My relationship with radio did not begin in a digital studio or an analytics dashboard. It began as a child tuning shortwave and medium wave frequencies on my father’s old radio set, chasing distant signals through static. Before I understood transmission systems, I understood presence. Radio was companionship. It was immediacy. It was human resonance traveling across space.
Since 2007, I have worked within the industry, moving through its layers from entry level responsibilities to leadership, most recently serving as a radio station manager. Radio has been my classroom in influence. I have watched how consistent messaging shapes culture, how familiarity builds trust and how trust builds the power to mobilize communities.
AI can replicate tone. It can generate scripts. It can predict listening patterns. But it cannot earn trust.
The late media theorist Marshall McLuhan famously observed that “the medium is the message.” Radio’s enduring message has always been intimacy. It is the sense that someone real is speaking to you, not at you. Technology may enhance that experience, but it cannot substitute for it.
In Nigeria, where radio remains the most accessible and trusted medium, that human bond is especially significant. It reaches the farmer before dawn and the trader in the market long after digital networks fluctuate. The authority of radio here is not built on algorithms. It is built on credibility accumulated over time.
Media executive John Momoh has consistently argued that credibility is the currency of broadcasting. Without integrity, the signal may be strong, but the influence will be weak. AI can optimize workflow, but it cannot exercise ethical discernment. It cannot weigh the social consequences of a narrative. It cannot feel the tension in a divided society.
American broadcast pioneer Edward R. Murrow once warned that the instruments of communication are merely “wires and lights in a box” unless guided by courage and responsibility. In the age of generative AI, that warning feels prescient. We may have more sophisticated tools, but the moral burden remains human.
As someone entrusted with managing a station, I see AI as an ally, one that can improve efficiency and expand creative possibilities. But it must remain subordinate to professional judgement and public service values. Technology alone does not build trust. Broadcasters do.
World Radio Day 2026 is therefore not just a celebration of innovation. It is a reminder of stewardship.
Every programming decision signals a priority. Every voice on air shapes perception. Every story influences public consciousness in ways no code can fully simulate.
From the child turning the shortwave dial to the professional overseeing a broadcast operation, my conviction has not changed: radio changes people because it is anchored in human connection. And it is only through that connection that society itself can be responsibly shaped.

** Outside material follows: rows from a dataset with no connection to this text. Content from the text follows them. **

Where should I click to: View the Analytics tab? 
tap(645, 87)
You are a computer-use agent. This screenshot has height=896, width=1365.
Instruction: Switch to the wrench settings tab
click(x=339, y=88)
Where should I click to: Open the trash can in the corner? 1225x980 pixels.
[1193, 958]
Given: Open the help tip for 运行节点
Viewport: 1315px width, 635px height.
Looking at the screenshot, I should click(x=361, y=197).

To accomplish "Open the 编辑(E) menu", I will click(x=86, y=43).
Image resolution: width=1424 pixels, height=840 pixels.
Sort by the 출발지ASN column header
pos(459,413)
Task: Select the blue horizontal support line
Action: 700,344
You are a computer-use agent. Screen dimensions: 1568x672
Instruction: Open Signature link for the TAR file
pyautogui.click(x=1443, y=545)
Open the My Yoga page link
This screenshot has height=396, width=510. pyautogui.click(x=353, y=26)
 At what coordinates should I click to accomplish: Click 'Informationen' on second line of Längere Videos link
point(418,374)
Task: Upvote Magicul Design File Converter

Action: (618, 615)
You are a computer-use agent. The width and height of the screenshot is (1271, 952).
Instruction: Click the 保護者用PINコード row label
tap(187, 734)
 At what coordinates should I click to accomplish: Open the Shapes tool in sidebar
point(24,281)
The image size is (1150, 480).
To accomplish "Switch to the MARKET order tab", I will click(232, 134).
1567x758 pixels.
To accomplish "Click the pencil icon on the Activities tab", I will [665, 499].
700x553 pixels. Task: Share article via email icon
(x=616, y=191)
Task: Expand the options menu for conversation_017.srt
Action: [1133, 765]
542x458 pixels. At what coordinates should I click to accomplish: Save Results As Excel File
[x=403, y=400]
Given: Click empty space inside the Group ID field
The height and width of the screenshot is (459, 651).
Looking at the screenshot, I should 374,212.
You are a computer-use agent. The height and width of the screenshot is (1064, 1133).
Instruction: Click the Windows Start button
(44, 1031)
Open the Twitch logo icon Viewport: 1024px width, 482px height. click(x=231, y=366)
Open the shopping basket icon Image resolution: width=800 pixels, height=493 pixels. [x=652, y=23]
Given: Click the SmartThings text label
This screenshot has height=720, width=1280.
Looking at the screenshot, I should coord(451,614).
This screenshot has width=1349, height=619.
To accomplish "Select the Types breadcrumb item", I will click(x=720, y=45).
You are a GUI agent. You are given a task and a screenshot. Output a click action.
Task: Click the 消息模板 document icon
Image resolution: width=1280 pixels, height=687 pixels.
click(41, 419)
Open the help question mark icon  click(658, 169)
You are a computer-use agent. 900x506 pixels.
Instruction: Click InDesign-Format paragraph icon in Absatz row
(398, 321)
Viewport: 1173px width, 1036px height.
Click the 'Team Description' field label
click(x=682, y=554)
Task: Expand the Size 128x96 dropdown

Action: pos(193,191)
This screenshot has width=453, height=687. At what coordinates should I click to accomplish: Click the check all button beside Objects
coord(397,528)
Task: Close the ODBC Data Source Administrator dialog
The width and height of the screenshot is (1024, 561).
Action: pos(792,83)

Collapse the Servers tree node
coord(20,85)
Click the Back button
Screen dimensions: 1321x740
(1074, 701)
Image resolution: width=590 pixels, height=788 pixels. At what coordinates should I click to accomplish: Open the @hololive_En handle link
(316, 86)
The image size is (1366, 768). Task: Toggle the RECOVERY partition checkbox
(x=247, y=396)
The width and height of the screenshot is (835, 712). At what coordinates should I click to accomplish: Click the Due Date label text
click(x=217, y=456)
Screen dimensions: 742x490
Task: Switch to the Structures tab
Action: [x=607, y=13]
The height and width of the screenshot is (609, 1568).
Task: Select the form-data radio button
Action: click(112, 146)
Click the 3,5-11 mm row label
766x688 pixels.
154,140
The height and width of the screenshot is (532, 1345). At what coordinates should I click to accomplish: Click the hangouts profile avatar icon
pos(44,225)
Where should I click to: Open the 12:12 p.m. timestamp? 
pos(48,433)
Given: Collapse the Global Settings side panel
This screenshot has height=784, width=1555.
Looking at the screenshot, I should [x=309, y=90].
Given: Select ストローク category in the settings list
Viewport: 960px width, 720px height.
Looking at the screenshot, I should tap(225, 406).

Oluwaseyi Ige is a Nigerian radio professional with nearly two decades of experience in broadcasting, having begun his career with Africa’s largest radio network, Radio Nigeria as a DCA, and rising through the ranks to serve as a radio station manager. A lifelong radio enthusiast, he combines technical expertise with a deep appreciation for the medium’s cultural power. His work focuses on media leadership, ethical broadcasting and the role of radio in shaping public trust and social transformation.